═════ PROVIDED DATA

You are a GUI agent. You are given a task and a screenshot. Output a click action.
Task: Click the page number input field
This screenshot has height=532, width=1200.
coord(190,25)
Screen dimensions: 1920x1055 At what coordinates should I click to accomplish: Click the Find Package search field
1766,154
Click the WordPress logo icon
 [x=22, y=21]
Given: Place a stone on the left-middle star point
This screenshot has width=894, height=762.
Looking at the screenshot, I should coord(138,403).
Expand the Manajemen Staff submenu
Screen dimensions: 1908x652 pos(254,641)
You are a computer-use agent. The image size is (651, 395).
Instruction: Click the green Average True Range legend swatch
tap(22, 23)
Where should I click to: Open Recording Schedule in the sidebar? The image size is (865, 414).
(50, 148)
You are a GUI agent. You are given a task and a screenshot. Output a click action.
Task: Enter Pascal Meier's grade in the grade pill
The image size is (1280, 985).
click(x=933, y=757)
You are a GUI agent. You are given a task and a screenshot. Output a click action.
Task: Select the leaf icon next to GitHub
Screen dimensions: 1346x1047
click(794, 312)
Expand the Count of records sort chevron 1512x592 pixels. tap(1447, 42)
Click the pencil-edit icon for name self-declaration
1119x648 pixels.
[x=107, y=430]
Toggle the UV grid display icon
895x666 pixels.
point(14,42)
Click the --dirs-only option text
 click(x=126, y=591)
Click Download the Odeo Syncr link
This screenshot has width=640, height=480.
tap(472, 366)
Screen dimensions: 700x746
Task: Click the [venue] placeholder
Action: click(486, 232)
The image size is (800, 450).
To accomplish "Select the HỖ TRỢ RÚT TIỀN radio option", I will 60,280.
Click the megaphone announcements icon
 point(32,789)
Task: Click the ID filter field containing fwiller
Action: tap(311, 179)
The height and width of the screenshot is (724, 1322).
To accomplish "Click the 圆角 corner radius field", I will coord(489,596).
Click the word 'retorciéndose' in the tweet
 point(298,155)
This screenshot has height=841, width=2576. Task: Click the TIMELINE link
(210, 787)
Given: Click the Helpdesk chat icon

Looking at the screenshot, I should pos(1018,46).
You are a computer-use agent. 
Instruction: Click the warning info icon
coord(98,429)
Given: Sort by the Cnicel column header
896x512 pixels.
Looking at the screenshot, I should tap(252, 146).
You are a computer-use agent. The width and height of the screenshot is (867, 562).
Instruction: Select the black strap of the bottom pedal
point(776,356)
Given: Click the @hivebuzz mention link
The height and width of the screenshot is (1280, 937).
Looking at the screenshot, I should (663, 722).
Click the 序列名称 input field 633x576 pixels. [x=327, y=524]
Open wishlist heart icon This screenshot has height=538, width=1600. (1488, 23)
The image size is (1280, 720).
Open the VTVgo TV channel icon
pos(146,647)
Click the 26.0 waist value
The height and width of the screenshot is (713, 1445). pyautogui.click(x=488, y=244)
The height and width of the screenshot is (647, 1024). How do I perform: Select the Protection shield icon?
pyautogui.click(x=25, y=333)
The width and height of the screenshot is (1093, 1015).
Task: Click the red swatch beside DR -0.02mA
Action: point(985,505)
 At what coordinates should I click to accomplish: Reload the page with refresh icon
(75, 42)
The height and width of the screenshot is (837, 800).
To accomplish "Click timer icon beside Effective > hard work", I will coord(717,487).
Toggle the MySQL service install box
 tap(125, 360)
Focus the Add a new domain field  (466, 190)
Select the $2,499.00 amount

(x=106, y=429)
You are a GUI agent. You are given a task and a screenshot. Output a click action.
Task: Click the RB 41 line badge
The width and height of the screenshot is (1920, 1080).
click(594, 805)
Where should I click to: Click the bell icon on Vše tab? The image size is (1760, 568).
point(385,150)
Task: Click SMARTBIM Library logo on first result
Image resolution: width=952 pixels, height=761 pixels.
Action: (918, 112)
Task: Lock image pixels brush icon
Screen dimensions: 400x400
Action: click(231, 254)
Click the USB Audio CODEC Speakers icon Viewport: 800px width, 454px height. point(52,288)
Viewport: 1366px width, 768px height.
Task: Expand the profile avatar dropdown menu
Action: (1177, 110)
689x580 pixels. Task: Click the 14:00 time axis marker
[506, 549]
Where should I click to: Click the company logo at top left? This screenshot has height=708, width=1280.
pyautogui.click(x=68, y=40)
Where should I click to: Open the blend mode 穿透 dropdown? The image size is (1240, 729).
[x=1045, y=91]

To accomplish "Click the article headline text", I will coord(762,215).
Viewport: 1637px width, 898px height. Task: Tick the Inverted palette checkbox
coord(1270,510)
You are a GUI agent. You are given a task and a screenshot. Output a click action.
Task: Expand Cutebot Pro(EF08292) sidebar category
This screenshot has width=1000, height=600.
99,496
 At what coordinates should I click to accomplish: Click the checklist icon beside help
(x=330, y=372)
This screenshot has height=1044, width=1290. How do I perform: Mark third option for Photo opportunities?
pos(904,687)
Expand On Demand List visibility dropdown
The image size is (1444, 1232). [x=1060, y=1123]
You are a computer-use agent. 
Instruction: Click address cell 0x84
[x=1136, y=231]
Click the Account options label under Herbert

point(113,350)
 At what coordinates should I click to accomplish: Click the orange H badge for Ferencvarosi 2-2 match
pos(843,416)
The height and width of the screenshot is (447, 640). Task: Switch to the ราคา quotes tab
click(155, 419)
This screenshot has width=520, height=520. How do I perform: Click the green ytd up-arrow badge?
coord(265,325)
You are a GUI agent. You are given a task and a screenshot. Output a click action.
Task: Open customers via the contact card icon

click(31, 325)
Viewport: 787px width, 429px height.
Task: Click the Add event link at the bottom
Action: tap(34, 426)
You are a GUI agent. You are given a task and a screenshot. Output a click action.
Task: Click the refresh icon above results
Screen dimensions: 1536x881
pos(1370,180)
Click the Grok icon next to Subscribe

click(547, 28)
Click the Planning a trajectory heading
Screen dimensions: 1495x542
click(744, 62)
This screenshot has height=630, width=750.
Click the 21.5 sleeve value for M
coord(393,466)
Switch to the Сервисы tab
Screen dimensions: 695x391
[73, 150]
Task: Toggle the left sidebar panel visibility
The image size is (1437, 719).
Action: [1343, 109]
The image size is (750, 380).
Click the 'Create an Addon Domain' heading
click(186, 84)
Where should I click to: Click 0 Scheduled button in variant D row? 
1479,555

══════════

PROBLEM STATEMENT: Tally the lines of the data that hold the string "input". Answer with the number and nothing more.

RESPONSE TO THE TASK: 2